-------- Records to process --------

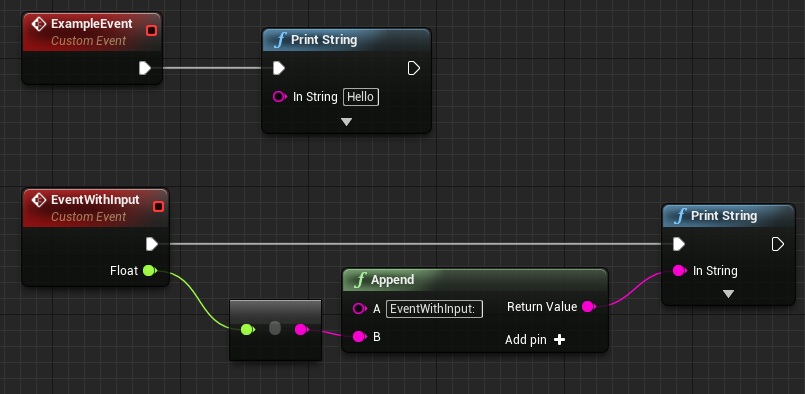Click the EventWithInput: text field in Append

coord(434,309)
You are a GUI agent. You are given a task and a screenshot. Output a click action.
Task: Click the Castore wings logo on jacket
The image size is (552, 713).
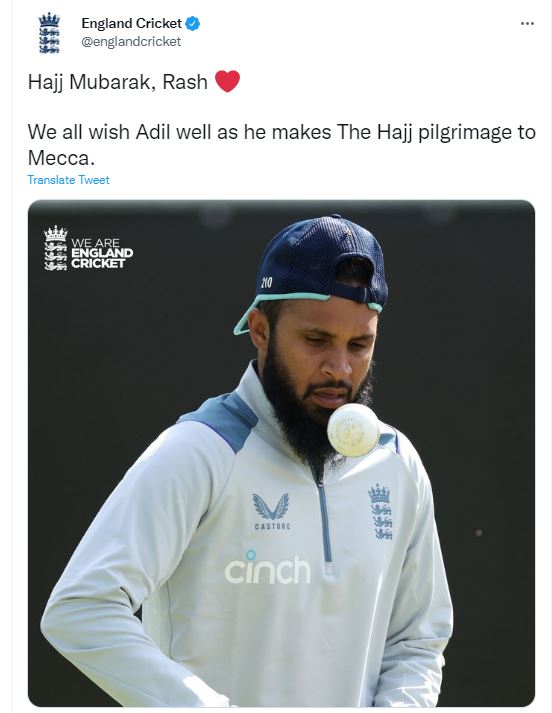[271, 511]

--------

Leave the pictures out. Transcribe exactly the lines from the one with "Task: Click the Castore wings logo on jacket" through the end of the records.

__Task response__
Task: Click the Castore wings logo on jacket
The image size is (552, 713).
[271, 511]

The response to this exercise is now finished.